**What is being asked:** Where the data below has the string "beside", return the whole line.

**Supplied material:**
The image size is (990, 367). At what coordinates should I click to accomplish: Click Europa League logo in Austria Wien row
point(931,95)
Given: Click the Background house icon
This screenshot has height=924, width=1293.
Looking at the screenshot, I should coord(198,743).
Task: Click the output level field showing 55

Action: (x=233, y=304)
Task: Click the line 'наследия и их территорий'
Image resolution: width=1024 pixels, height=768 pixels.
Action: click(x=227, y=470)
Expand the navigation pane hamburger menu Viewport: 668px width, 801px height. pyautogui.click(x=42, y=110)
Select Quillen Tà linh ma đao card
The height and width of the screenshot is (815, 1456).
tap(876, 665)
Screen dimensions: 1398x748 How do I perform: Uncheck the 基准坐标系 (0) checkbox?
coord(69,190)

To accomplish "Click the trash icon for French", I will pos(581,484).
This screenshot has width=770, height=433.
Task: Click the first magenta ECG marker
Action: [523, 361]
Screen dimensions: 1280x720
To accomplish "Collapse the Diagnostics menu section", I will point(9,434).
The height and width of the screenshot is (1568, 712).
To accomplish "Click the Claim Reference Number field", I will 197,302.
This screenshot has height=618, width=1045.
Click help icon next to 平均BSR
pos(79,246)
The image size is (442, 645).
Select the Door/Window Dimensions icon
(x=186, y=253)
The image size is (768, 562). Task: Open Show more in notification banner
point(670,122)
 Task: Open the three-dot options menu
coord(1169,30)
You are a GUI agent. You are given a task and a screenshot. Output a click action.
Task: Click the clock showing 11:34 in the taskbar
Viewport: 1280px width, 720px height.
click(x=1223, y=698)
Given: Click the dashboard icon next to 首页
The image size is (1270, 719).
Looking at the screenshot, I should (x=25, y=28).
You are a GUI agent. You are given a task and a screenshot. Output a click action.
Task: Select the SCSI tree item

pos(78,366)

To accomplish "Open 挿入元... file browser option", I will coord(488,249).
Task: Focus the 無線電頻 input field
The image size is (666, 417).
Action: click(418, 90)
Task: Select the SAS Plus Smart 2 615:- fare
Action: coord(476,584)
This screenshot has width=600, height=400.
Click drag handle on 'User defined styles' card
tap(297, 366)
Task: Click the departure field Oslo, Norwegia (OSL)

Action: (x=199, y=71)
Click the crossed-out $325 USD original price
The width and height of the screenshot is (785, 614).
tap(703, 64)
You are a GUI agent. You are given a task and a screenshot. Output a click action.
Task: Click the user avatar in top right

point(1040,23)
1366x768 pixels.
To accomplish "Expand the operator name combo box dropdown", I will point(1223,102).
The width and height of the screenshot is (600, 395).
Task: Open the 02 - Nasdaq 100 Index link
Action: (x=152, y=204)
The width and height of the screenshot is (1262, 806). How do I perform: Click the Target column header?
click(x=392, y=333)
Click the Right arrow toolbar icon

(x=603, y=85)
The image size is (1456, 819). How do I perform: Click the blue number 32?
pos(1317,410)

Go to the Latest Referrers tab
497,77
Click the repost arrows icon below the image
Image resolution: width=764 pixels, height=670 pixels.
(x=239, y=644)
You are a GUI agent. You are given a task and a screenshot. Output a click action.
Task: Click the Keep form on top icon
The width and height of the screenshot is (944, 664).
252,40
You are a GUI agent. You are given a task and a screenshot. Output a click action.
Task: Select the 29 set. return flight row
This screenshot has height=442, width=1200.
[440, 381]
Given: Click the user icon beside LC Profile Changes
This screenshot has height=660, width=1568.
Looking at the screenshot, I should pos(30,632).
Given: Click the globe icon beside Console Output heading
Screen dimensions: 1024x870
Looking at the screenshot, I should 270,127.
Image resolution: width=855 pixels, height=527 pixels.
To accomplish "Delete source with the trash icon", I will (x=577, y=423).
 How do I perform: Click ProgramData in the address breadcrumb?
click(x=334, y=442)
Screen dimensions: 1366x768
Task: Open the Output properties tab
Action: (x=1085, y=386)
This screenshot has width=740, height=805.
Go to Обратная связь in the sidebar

**Answer:**
Given: Click the user icon beside LC Profile Changes
Given: Click the globe icon beside Console Output heading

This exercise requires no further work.